Omit every picture while repeating the entries exactly.

RECORDS TO USE
-- Opening Marker --

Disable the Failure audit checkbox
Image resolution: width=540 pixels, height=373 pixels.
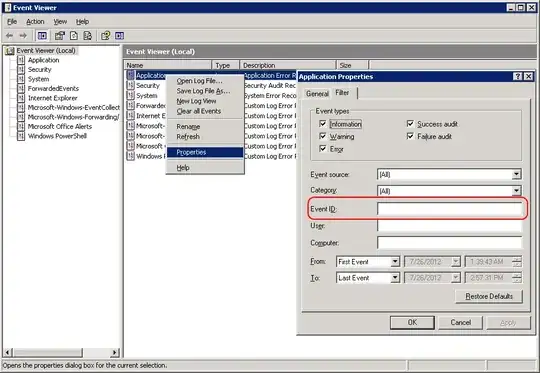point(410,136)
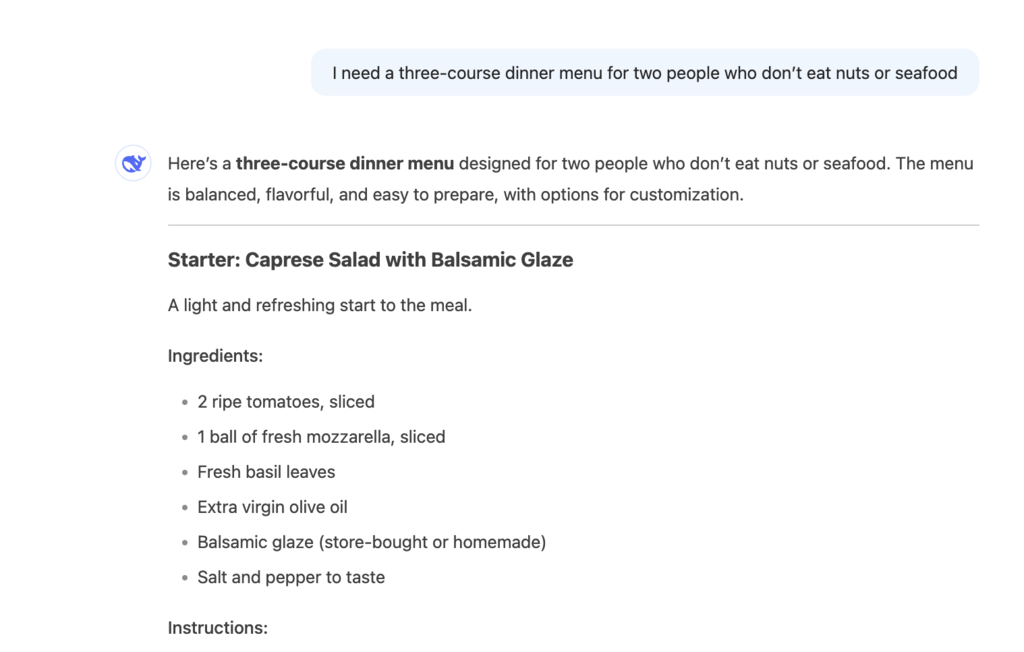Click the DeepSeek whale avatar icon
Image resolution: width=1024 pixels, height=652 pixels.
click(x=133, y=164)
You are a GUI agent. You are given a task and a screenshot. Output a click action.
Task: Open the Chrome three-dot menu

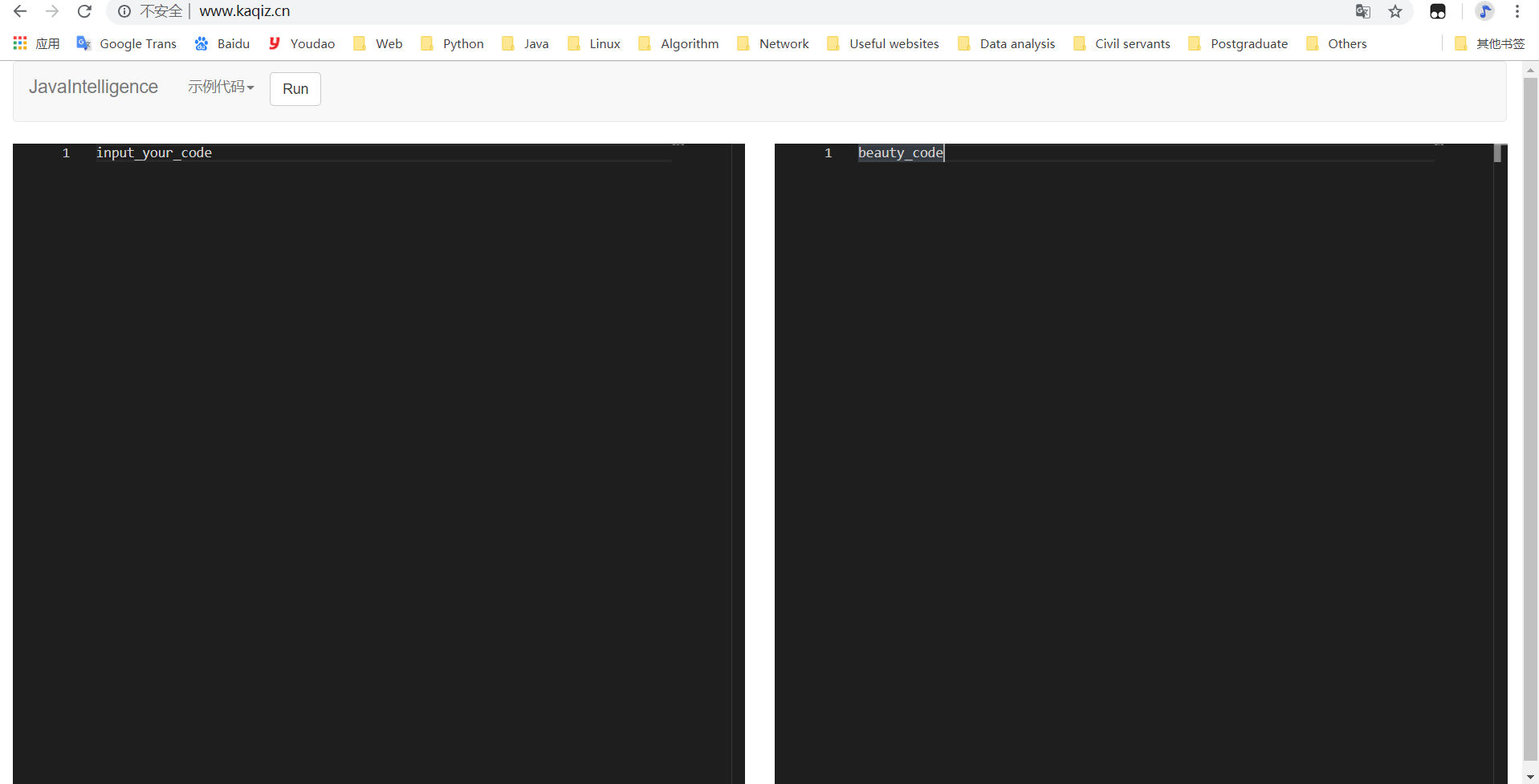1517,11
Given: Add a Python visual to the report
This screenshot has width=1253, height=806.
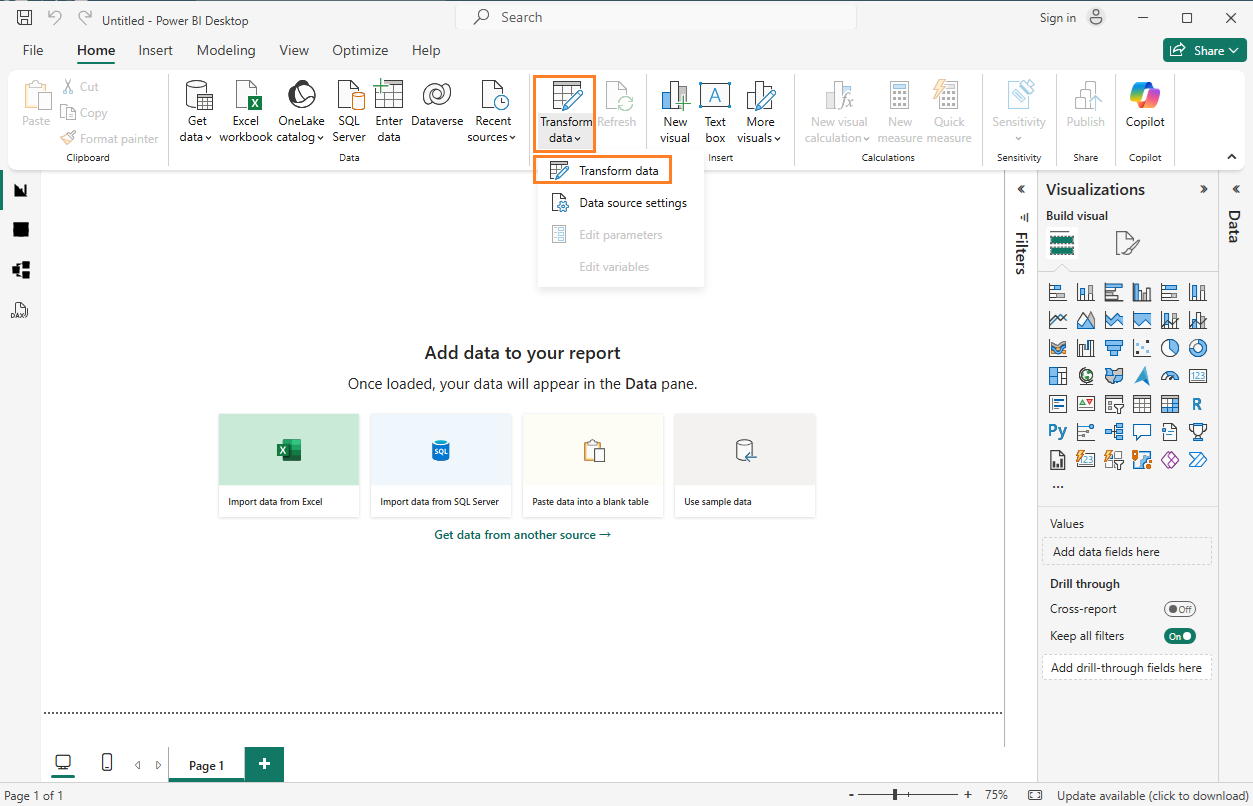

-- Closing Marker --

FINAL ANSWER
Disable the Failure audit checkbox
Image resolution: width=540 pixels, height=373 pixels.
point(410,136)
Click the DeepSeek whale avatar icon
Image resolution: width=1024 pixels, height=652 pixels.
click(x=133, y=164)
You are a GUI agent. You are given a task and a screenshot. Output a click action.
Task: Open the Chrome three-dot menu

1517,11
Given: Add a Python visual to the report
This screenshot has width=1253, height=806.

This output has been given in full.